(Element and text position data)

┄┄┄┄┄┄┄┄┄┄

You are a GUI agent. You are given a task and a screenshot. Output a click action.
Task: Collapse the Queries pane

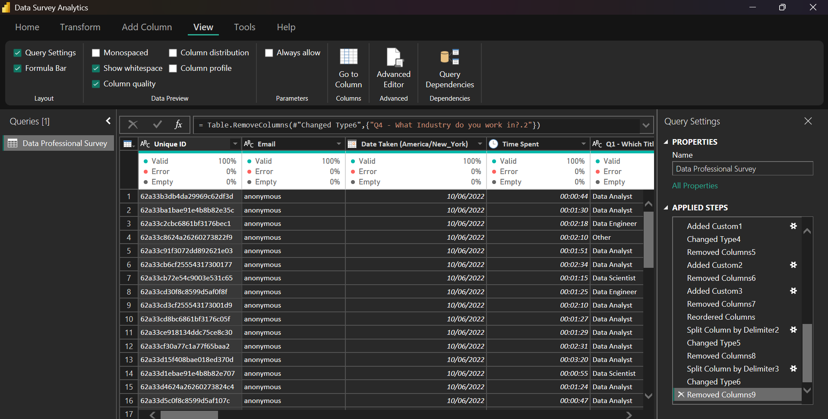point(108,121)

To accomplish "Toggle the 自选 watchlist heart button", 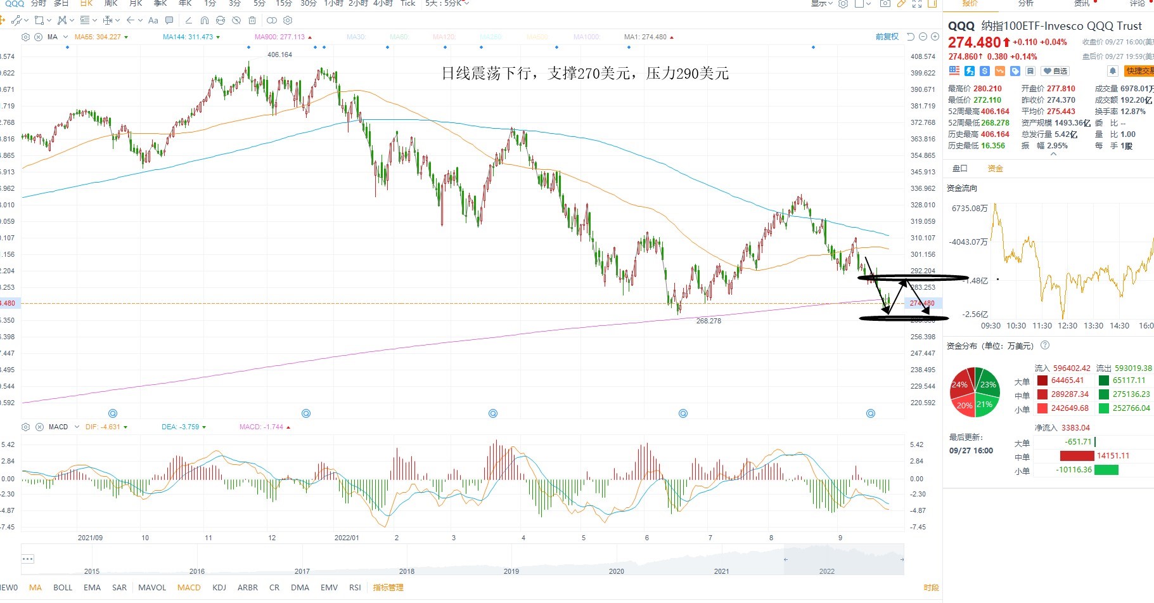I will 1055,71.
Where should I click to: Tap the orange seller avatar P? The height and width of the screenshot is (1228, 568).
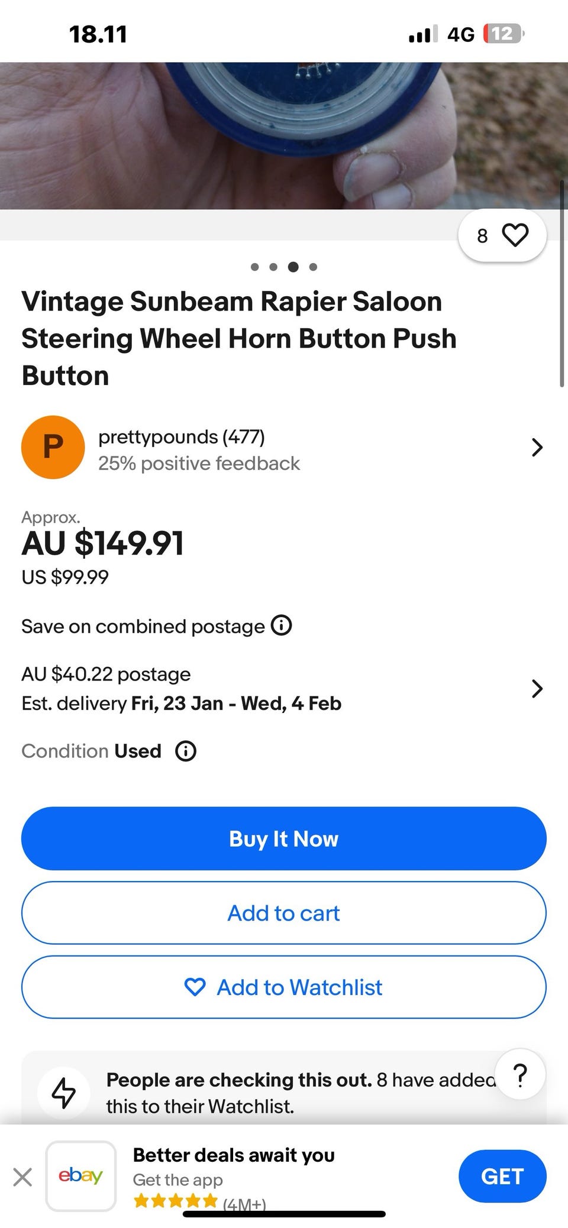pos(53,447)
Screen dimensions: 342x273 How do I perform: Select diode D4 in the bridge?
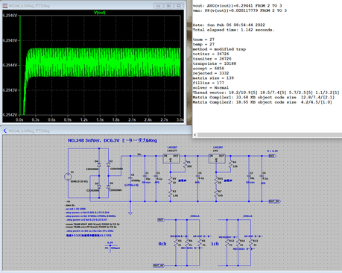tap(99, 165)
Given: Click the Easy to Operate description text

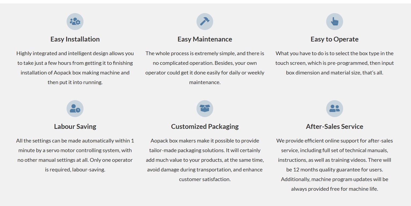Looking at the screenshot, I should pyautogui.click(x=334, y=63).
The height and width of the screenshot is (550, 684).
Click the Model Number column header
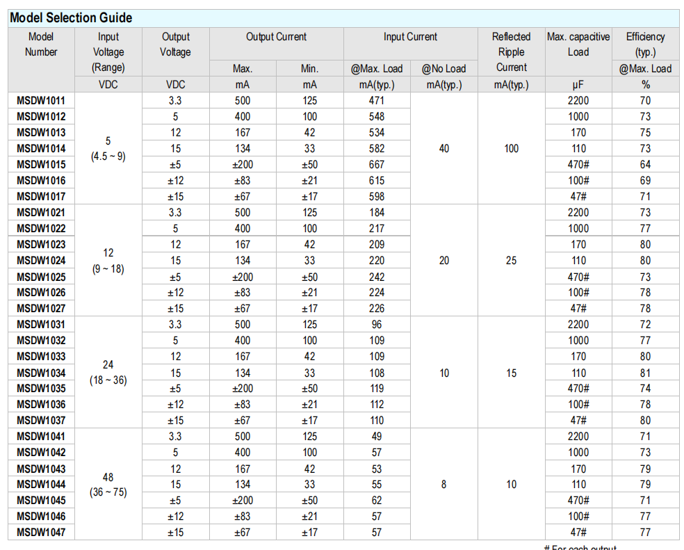click(x=41, y=45)
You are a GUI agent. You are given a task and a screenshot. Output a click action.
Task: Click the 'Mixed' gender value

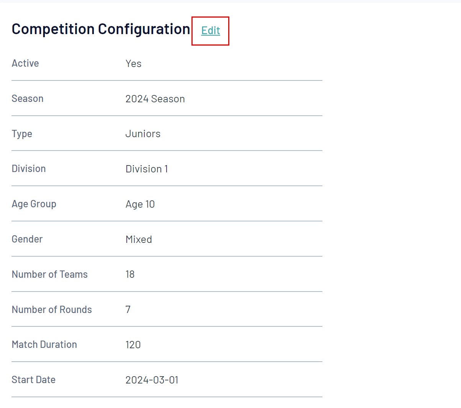click(139, 239)
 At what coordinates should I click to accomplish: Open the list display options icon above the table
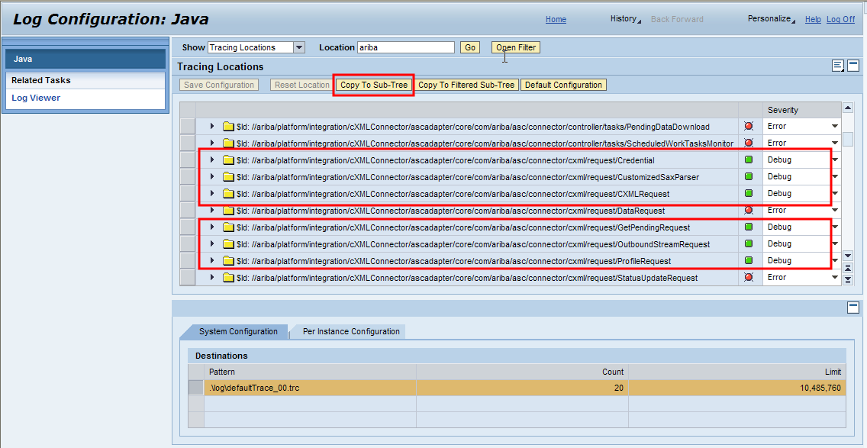(x=837, y=66)
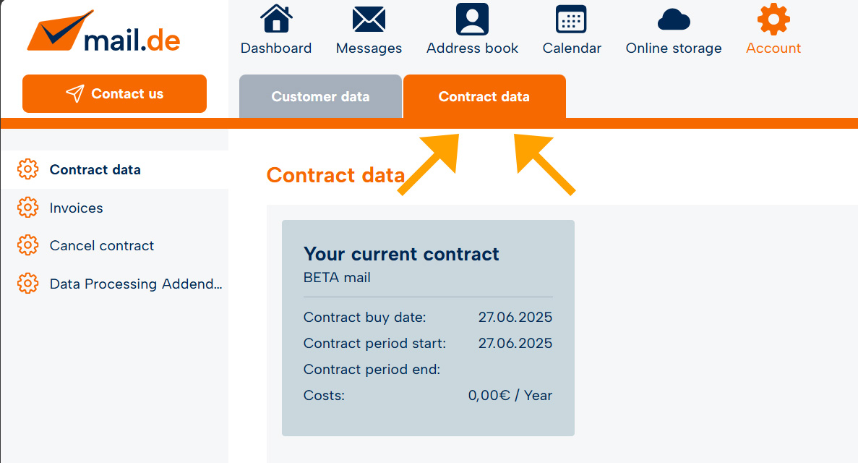The width and height of the screenshot is (858, 463).
Task: Open the Dashboard house icon
Action: tap(276, 19)
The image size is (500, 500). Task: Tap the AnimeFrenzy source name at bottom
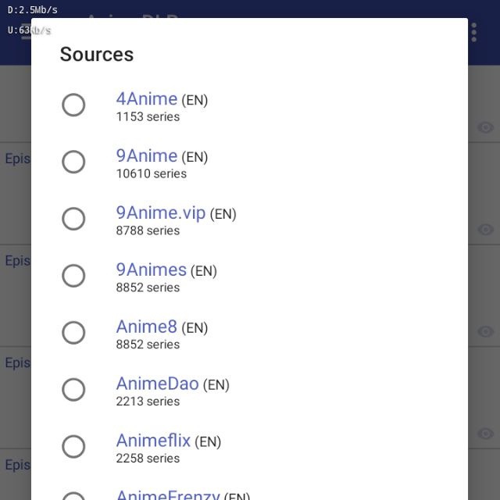coord(168,495)
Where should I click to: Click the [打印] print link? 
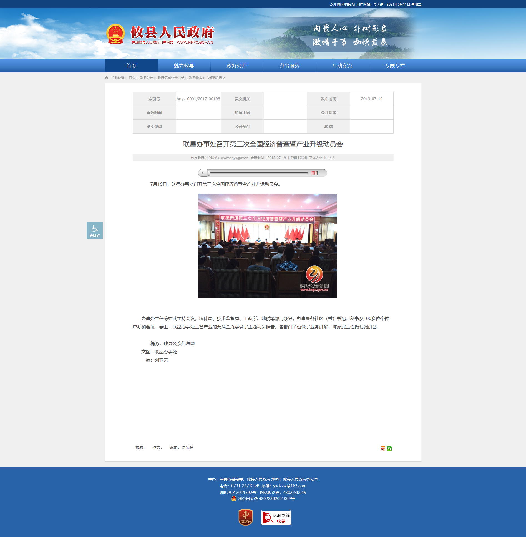[292, 158]
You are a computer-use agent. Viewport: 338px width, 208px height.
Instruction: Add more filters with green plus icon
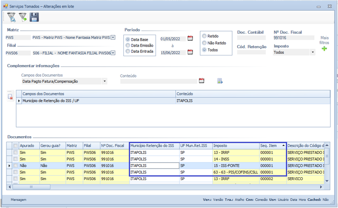click(324, 49)
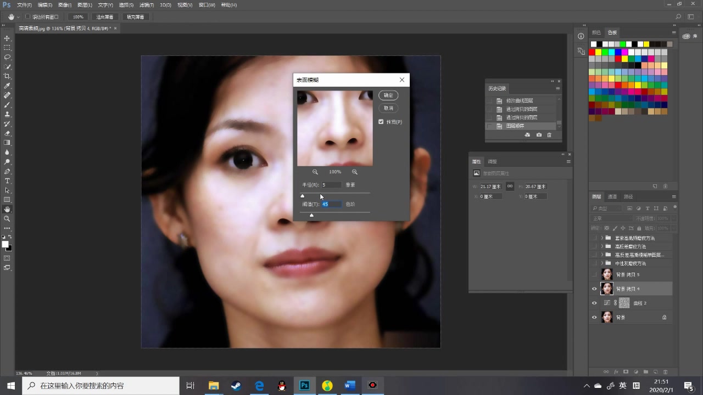Open the 滤镜(T) filter menu
This screenshot has height=395, width=703.
[147, 5]
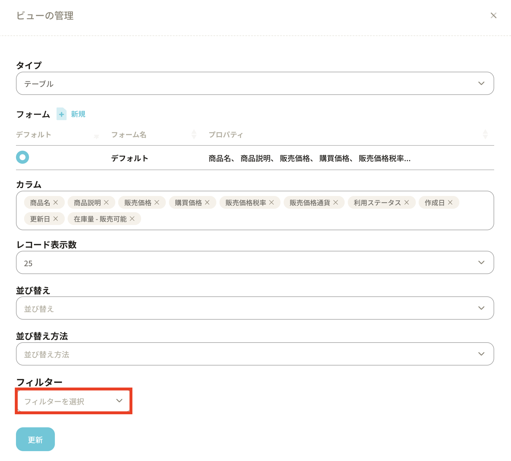Close the ビューの管理 dialog
511x461 pixels.
coord(493,15)
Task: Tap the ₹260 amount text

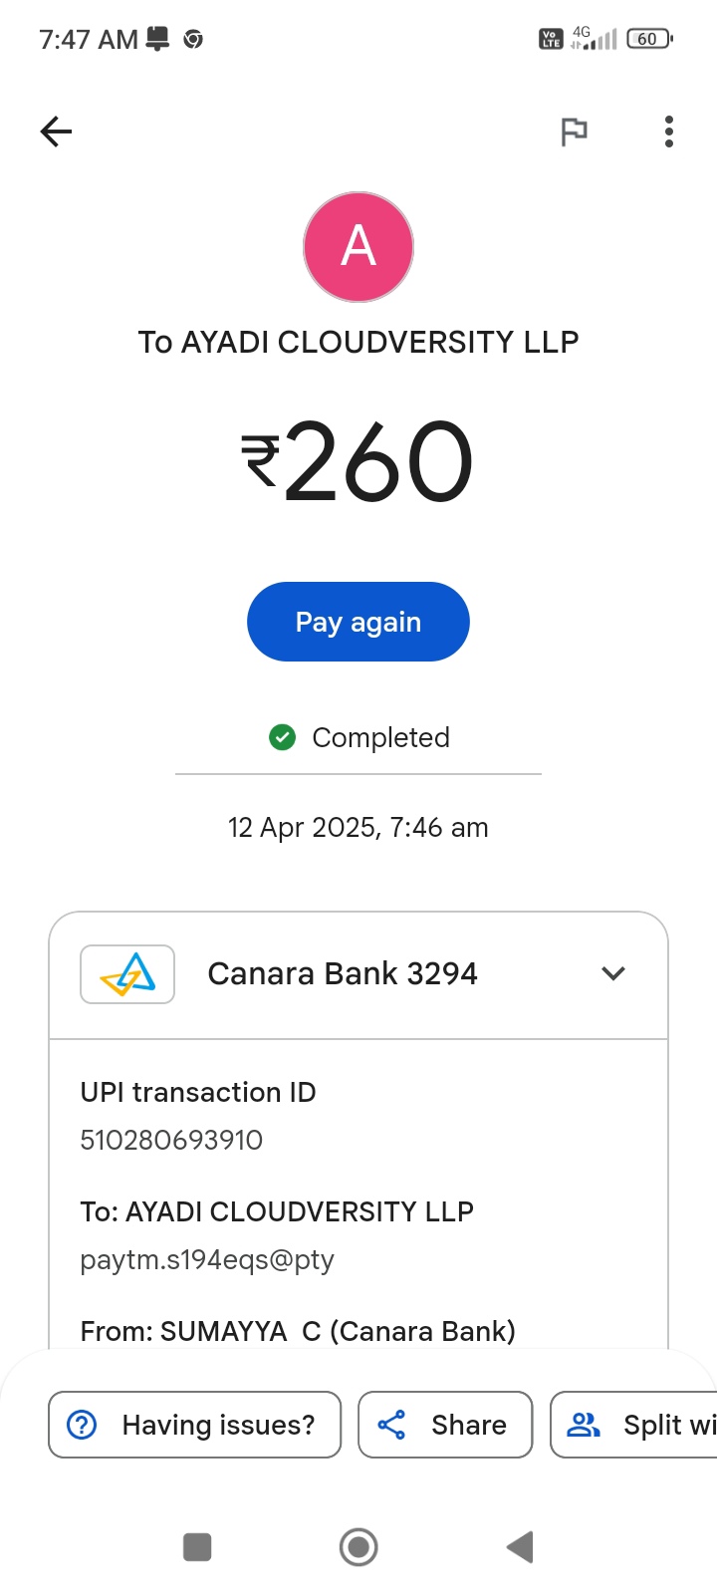Action: coord(359,461)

┄┄┄┄┄┄┄┄┄┄

*Task details*. Copy the lines of the material from the line containing "Where should I click to: Click" through the end of the material, inclusive, leaving the pictures out.

*Full solution*.
Where should I click to: Click the [打印] print link? 
[292, 158]
You are a computer-use agent. Viewport: 338px width, 208px height.
Instruction: Add more filters with green plus icon
click(324, 49)
Open the 滤镜(T) filter menu
This screenshot has height=395, width=703.
[147, 5]
Close the ビューの管理 dialog
511x461 pixels.
coord(493,15)
Task: Tap the ₹260 amount text

Action: coord(359,461)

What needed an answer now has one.